O pouso no Reino Unido

O avião militar C-32A pousou na base RAF Mildenhall, na Inglaterra, às 22:20 hora local. O Air Force One com os jornalistas chegou minutos depois. Para manter a fachada, Trump foi levado de veículo ao antigo Air Force One na pista, subiu por uma entrada diferente e desceu pelas escadas superiores às 22:56, saudando a imprensa com um sinal de paz, mas sem se aproximar para falar. Posteriormente, dirigiu-se ao novo avião presidencial, um Boeing 747-8 doado pelo Catar e avaliado em 400 milhões de dólares, para continuar sua viagem de regresso a Washington.

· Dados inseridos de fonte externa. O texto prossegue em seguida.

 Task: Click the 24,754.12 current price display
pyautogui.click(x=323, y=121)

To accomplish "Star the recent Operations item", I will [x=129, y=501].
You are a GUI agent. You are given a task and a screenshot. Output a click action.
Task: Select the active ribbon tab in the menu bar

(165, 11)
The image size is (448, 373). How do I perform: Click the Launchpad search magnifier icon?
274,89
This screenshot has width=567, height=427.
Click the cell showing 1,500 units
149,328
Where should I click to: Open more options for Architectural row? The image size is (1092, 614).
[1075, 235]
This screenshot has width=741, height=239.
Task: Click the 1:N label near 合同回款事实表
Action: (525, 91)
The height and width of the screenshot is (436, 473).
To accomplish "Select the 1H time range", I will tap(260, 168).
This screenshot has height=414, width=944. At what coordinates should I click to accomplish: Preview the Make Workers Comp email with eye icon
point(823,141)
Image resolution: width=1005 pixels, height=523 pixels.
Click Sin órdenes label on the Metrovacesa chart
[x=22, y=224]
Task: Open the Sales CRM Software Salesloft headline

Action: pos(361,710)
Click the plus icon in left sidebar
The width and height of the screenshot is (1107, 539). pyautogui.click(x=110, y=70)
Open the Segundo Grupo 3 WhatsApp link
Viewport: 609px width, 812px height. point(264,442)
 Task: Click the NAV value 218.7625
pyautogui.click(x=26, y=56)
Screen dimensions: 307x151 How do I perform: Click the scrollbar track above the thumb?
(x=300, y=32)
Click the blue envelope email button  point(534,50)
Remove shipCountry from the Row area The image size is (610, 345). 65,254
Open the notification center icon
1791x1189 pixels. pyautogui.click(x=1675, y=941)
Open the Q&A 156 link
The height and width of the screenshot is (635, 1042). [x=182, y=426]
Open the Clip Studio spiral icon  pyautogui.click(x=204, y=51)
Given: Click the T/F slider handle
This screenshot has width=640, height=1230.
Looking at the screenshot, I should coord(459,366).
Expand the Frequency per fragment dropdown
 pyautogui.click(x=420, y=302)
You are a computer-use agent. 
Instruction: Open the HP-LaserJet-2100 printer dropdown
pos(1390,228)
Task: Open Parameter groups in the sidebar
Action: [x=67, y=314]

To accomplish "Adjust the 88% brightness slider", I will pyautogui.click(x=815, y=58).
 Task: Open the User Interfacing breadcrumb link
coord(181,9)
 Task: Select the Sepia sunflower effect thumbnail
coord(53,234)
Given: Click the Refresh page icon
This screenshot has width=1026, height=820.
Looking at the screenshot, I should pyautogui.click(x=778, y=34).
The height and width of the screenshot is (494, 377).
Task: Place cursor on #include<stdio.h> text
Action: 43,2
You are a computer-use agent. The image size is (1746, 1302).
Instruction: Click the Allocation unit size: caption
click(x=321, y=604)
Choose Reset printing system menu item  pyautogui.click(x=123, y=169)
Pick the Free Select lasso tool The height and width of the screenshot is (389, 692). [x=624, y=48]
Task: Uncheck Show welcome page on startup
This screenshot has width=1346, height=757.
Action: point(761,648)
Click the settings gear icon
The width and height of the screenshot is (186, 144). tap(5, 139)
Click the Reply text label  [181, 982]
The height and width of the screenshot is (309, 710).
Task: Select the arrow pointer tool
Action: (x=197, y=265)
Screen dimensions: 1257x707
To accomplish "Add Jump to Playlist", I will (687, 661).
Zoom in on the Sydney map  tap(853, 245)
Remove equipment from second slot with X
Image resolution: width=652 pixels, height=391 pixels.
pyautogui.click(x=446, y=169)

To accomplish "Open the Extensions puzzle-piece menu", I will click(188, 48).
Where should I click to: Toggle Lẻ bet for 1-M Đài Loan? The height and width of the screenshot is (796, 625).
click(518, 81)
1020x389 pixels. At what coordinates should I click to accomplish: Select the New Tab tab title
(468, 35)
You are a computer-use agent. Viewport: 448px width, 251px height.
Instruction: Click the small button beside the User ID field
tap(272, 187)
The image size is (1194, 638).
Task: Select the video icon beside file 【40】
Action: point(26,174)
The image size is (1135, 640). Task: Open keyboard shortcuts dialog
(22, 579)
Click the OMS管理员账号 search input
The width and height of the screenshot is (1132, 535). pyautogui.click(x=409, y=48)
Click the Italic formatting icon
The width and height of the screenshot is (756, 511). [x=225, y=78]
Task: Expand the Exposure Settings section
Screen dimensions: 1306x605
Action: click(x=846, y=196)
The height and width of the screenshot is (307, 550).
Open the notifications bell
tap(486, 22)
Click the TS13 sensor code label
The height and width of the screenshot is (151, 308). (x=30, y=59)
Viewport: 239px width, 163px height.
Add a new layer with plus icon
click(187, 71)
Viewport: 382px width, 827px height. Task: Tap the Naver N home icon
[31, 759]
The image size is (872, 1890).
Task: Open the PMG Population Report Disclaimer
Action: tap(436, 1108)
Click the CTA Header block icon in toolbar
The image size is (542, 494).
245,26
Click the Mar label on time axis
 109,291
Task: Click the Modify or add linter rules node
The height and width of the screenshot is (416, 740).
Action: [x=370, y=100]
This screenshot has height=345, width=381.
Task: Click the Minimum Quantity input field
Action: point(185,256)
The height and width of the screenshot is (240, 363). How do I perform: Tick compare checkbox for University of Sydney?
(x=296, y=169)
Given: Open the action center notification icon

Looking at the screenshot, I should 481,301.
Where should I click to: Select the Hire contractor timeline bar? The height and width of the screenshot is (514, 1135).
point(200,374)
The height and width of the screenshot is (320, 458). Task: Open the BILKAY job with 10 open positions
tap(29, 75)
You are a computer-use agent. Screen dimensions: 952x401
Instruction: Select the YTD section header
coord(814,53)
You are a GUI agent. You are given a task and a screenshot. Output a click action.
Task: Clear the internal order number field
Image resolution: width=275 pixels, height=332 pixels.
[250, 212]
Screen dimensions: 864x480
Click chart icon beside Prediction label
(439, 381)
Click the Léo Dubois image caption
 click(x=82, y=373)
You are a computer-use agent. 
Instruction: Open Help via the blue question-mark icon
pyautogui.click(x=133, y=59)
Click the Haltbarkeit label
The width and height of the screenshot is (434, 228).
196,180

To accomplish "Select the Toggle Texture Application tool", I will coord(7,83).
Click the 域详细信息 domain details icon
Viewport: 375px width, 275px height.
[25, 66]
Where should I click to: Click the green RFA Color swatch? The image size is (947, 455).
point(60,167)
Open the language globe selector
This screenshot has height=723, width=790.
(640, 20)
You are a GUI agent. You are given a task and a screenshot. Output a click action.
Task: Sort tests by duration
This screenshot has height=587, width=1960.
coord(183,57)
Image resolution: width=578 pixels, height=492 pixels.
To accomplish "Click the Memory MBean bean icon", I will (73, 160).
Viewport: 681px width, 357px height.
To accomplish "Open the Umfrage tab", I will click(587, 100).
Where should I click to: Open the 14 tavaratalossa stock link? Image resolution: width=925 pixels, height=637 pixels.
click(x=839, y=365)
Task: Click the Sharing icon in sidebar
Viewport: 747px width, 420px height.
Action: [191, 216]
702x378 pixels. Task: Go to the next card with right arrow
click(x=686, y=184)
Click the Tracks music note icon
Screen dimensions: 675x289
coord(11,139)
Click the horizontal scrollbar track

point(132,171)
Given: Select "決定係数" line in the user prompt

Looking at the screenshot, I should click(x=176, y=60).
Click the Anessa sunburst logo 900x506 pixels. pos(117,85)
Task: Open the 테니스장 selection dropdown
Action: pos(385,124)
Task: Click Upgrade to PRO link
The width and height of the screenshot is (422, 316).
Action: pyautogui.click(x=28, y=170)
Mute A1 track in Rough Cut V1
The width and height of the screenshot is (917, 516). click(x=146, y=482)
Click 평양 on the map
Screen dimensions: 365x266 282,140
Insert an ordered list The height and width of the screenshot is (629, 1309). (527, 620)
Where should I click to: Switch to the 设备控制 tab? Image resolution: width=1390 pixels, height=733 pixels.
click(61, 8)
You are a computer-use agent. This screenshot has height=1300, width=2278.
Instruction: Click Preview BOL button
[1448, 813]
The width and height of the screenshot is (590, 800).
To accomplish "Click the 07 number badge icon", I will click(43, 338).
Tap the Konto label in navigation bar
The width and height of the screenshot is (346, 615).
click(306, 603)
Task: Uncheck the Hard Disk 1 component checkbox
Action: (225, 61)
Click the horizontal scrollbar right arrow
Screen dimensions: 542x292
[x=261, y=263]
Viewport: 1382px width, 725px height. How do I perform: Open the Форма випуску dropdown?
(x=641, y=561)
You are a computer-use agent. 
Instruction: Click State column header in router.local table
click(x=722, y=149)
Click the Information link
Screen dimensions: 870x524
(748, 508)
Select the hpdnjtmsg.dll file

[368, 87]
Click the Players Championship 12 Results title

Reações e antecedentes históricos

Em 12 de agosto de 2026, Trump confirmou a notícia e respondeu com um lacônico 'Não me importa'. O senador democrata Richard Blumenthal solicitou uma investigação no Congresso, e o Grupo dos Oito (Gang of Eight - os líderes do Congresso encarregados de supervisionar a inteligência nos EUA) não teria sido informado da manobra.

Este tipo de enganos tem antecedentes na política estadunidense. No ano 2000, Bill Clinton utilizou um jato executivo sem marcas para voar ao Paquistão enquanto enviava o Air Force One como isca. Operações semelhantes foram reportadas durante as gestões de George W. Bush em 2003 e Joe Biden em 2023, demonstrando que a segurança dos líderes é sempre uma prioridade máxima.